ÉNONCÉ » Recopiez à l'identique le passage du texte sur Barcelone qui va de « Barcelone, vieille ville » à « dans notre imaginaire. », bornes incluses.
----- TEXTE FOURNI -----
Barcelone, vieille ville portuaire aux multiples métamorphoses de la modernité, construite et peuplée d’individus aux identités bigarrées, hydre à plusieurs têtes, s’est offerte dans notre travail comme un creuset d’errances qui interrogent l’humain. Nous y avons capté des fragments de vies, des fragments de ville, des fragments de l’Histoire et des petites histoires, comme autant de touches poétiques : murs, rues, habitants, bruits, eau, couleurs, attentes, rêveries, révolte… Nous avons cherché à comprendre comment battait le grand coeur de l’hydre. La cité alors, d’objet est devenue sujet, elle s’est livrée d’elle-même, inscrivant ses traces et ses palpitations dans notre imaginaire.

Tout au long du mois de février 2014, la Galerie La Place nous a invités en résidence à Barcelone, mettant à notre disposition un logement et un espace de travail avec vitrine, en prise sur l’extérieur. Là, au cours de nos longues marches dans la ville, nous avons cherché avant tout à saisir le sensible, à capter l’insolite, ce qui se cache derrière ce qui est donné à voir, in vivo. Travaillant tantôt ensemble, tantôt chacun de son côté sur cette idée commune et agissant simultanément avec nos outils propres : photographie, vidéo, écriture, prise de son. Ensuite, nous avons fait le montage de toutes ces captations : son, images, mots… et il ne fut pas simple en si peu de temps de devoir assembler les mille pièces d’un puzzle pour faire un tout ! Enfin il nous a fallu apprendre à marcher ensemble, dans la même direction, à accorder nos pas… « 

Nathalie Démaretz >

Quand l’image fait corps et que le corps fait sens.
----- DONNÉES ENREGISTRÉES -----
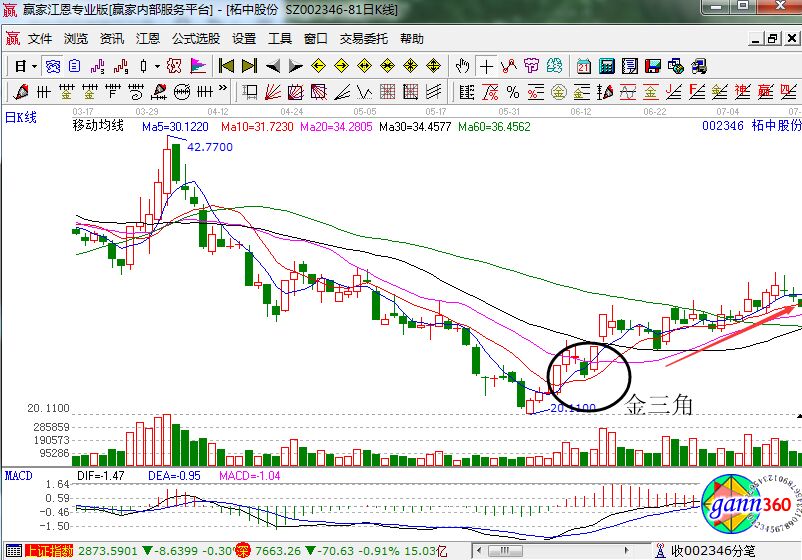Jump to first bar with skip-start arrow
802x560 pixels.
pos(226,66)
-----
----- DONNÉES ENREGISTRÉES -----
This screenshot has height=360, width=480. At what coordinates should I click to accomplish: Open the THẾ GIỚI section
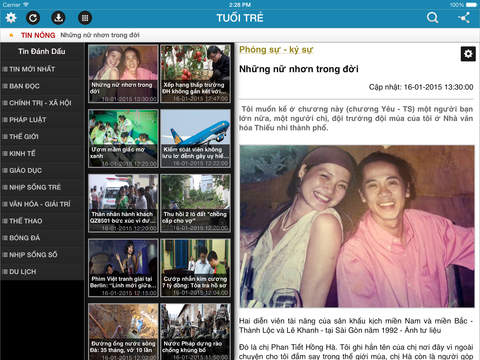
-----
RÉPONSE COMPLÈTE »
Barcelone, vieille ville portuaire aux multiples métamorphoses de la modernité, construite et peuplée d’individus aux identités bigarrées, hydre à plusieurs têtes, s’est offerte dans notre travail comme un creuset d’errances qui interrogent l’humain. Nous y avons capté des fragments de vies, des fragments de ville, des fragments de l’Histoire et des petites histoires, comme autant de touches poétiques : murs, rues, habitants, bruits, eau, couleurs, attentes, rêveries, révolte… Nous avons cherché à comprendre comment battait le grand coeur de l’hydre. La cité alors, d’objet est devenue sujet, elle s’est livrée d’elle-même, inscrivant ses traces et ses palpitations dans notre imaginaire.